On Friday, April 17, 2026, a Scottish man admitted in federal court that he helped run an SMS phishing operation that prosecutors say stole at least $8 million in cryptocurrency from victims across the United States. Tyler Robert Buchanan, 24, of Dundee pleaded guilty to conspiracy to commit wire fraud and aggravated identity theft and remains in federal custody. His sentencing is scheduled for Aug. 21, 2026. Prosecutors say the intrusions stretched from September 2021 through April 2023 and hit both companies and individual crypto holders. The case has drawn attention for its mix of old-school social engineering with smishing and SIM swap tactics.
According to MyNewsLA, Buchanan has been in federal custody since April 2025 and admitted in a plea agreement that conspirators blasted out text messages disguised as routine communications from employers or vendors, then funneled recipients to convincing copycat login pages. The outlet reports that alleged victims spanned technology, telecommunications and entertainment companies, business-process outsourcing and information-technology providers, cloud communications firms, virtual-currency companies and individual investors. Prosecutors say stolen credentials were then used to break into employee accounts and, in some instances, to empty virtual currency wallets. Several other defendants are still facing charges in federal court.
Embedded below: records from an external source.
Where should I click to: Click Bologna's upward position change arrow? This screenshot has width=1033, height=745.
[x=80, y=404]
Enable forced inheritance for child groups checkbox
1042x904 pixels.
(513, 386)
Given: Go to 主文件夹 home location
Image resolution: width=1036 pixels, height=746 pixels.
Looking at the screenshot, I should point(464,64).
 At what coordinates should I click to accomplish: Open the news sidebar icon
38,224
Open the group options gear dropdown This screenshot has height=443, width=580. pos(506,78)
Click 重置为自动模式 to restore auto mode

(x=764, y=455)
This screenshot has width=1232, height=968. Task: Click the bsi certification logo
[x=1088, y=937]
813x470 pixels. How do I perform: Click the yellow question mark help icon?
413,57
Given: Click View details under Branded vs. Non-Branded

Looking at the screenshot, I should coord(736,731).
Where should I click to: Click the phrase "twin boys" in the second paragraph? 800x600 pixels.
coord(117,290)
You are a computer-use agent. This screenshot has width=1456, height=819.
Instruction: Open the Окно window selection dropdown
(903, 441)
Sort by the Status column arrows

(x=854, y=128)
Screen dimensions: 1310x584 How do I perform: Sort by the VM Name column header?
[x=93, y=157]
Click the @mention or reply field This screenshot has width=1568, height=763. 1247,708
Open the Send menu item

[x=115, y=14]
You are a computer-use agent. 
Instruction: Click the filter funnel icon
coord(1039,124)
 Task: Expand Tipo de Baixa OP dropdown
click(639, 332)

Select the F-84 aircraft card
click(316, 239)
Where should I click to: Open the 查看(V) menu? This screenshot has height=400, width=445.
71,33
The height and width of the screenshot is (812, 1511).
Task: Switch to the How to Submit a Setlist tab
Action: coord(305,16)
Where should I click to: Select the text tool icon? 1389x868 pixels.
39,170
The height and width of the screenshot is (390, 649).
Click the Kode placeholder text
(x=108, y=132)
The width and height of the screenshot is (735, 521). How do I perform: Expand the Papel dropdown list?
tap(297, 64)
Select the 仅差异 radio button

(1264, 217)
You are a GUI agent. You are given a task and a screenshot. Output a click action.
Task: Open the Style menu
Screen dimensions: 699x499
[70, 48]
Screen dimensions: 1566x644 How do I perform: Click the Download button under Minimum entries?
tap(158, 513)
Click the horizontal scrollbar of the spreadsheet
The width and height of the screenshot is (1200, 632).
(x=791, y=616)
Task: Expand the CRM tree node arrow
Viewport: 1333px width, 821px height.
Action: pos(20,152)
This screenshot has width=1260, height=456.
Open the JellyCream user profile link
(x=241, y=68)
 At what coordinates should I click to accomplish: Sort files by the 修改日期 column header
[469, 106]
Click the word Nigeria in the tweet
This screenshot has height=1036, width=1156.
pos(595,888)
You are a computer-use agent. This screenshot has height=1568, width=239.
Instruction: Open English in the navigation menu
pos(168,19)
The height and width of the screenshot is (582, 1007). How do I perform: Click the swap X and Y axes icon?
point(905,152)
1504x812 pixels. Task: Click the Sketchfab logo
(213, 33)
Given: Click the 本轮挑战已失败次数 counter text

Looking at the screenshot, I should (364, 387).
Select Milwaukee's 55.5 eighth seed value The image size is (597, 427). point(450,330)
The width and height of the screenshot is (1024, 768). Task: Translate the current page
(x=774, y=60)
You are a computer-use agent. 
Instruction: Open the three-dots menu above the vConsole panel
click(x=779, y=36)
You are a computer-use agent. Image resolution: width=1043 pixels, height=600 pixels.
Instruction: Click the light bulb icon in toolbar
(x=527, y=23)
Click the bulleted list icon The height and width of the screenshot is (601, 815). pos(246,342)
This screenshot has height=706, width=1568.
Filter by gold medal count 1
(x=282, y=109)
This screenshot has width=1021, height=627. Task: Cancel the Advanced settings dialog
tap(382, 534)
One of those co-defendants, Noah Michael Urban, has already learned his fate in a related case. As reported by KrebsOnSecurity, Urban pleaded guilty in April 2025 and was sentenced in August 2025 to 10 years in prison and roughly $13 million in restitution. That earlier case was the first major sentence tied to the broader constellation of hackers that prosecutors and researchers associate with the Scattered Spider community.
How Prosecutors Say The Scheme Worked
Investigators say the crew leaned heavily on "smishing," or text-message phishing, to lure employees to fake authentication pages and then used the stolen credentials to move deeper into corporate systems. As reported by Investing.com, the conspirators also allegedly carried out SIM swap attacks so they could intercept authentication codes and reroute them to devices they controlled, then shuffled funds into attacker-owned wallets. Authorities say they followed domain registrations and other digital traces back to the accused as part of an international probe.
Who's Charged And What's Next
Federal prosecutors named five defendants in the original charging documents: Buchanan, Urban, Ahmed Hossam Eldin Elbadawy, Evans Onyeaka Osiebo and Joel Martin Evans. Buchanan's plea covers conspiracy to commit wire fraud and aggravated identity theft, charges that carry a statutory maximum of 22 years in prison at sentencing, according to MyNewsLA. Prosecutors say additional defendants remain in the pipeline and that the FBI led the investigation in coordination with domestic and foreign partners.
Why Experts Say Social Engineering Still Wins
Security researchers keep coming back to the same uncomfortable point: attacking people is usually easier than attacking code. KrebsOnSecurity reported that the group combined smooth-talking social engineering with stolen corporate credentials to sidestep multi-factor authentication and siphon cryptocurrency. Companies and individual crypto investors are being urged to lock down account recovery processes and lean on hardware security keys wherever possible.
Buchanan's plea highlights a broader enforcement push on high-tech, cross-border crypto theft involving U.S. prosecutors, the FBI and international agencies. As Investing.com reported when the indictments were first unsealed, investigators traced domain registrations and money flows while building their case against the defendants.